Rapid Logging is a technique for taking notes quickly and efficiently using abbreviations and symbols to represent ideas and concepts. In the 1st century B.C., Marcus Tullius Tiro, a Roman scribe and secretary to Cicero, developed "Tironian notes," one of the earliest known examples of Rapid Logging. A combination of dots, dashes, and other symbols to represent words and phrases that was widely used in meetings and lectures. Today the Cornell, Outlining, and Bullet Journaling Methods all utilize Rapid Logging to help organize and review information more efficiently.
Let's explore why scribes have used Rapid Logging in meetings and lectures for over two thousand years.
Efficiency: Rapid Logging is more expeditious than linear note-taking because it requires fewer characters to be written or typed.
Attention: By reducing the amount of mental effort required for note-taking, Rapid Logging allows us to keep our focus on the conversation, and miss fewer details.
Organization: Chunking information into smaller packets, using bullet points or nodes, allows for easy rearrangement and hierarchy creation in tools like logseq or ixnote, for added context.
Understanding: Condensing a large amount of information into a shorter, more concise form tests our understanding of the main points and key ideas, allowing gaps to be addressed in real time with follow-up questions.
Insight: The more concise the text in the bullet, the easier it is to discern patterns and trends that generate insights and additional value.
Things to be aware of
Oversimplification: We don't take notes to have notes but to pass information forward in time to ourselves. If we're too concise in our writing or too inconsistent with our iconography, we'll be unable to decipher the message.
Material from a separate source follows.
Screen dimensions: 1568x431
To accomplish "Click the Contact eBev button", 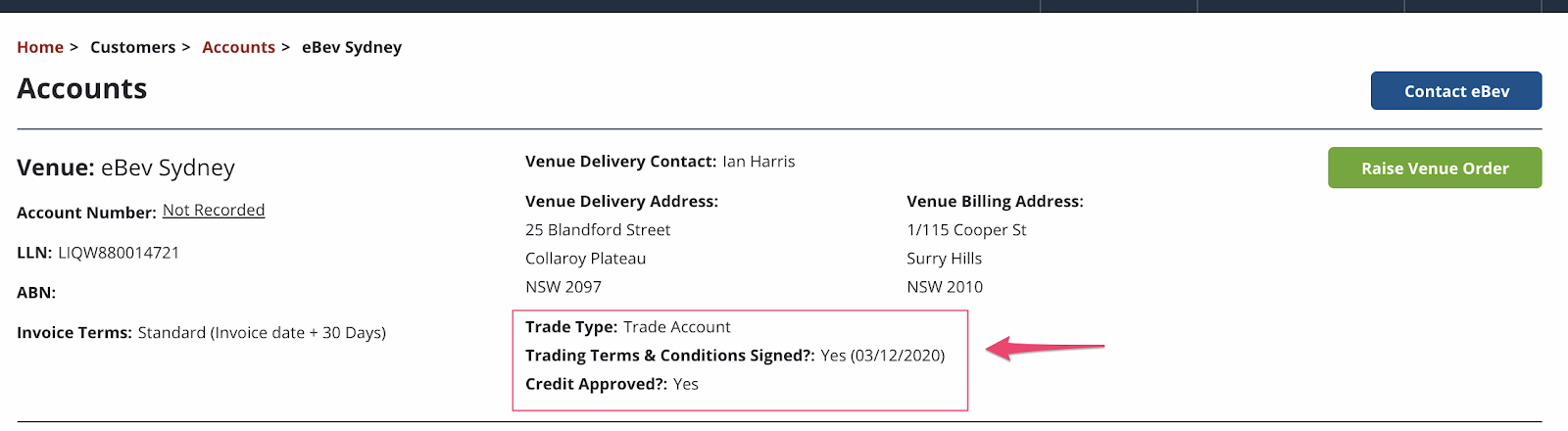I will pos(1456,91).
Make everything as simple as possible, but not simpler - Albert Einstein
Context: Context is everything when it comes to efficient Rapid Logging. To maximize ROI, each bullet or node need only be understandable in context.
 Send the white paper
Who too? Which white paper? Should I still bother, or has the window of opportunity already closed? Did I already do it?
The surrounding context is needed to make sense of this expeditious task description.
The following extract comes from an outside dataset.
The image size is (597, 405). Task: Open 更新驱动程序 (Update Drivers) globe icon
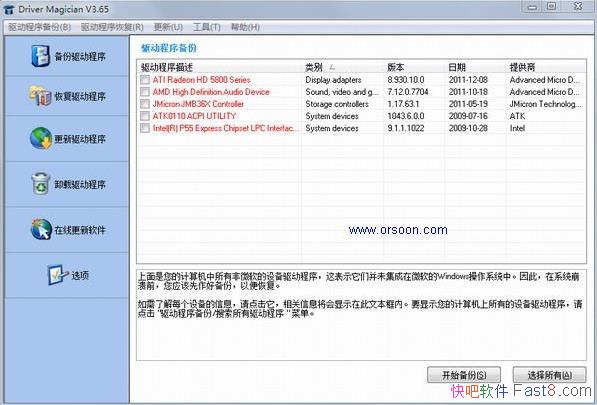pos(41,138)
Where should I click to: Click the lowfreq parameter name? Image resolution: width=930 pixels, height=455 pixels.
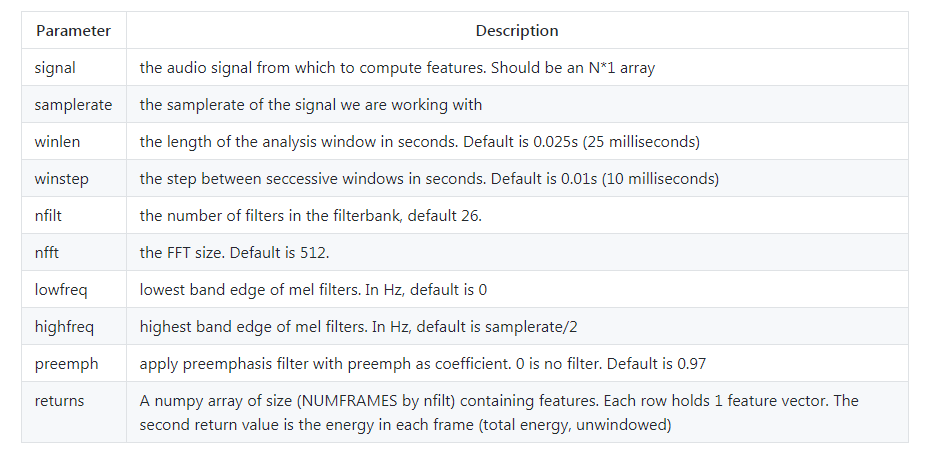61,289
Shareability: If you employ a shorthand that is not widely understood or well-documented, your rapid notes may prove challenging for others to interpret. If we intend to share our notes, this could be a hindrance. On the other hand, it does afford a degree of confidentiality; there may be merit in keeping notes in a form that's only understandable to our future selves. (like my handwriting).
As salespeople, we spend considerable time in meetings, on the phone, over zoom, or in person. Done right, those are all learning opportunities, so we must have an efficient way to capture what we are learning. Rapid Logging maximizes the ROI of every word, symbol, and emoji you type.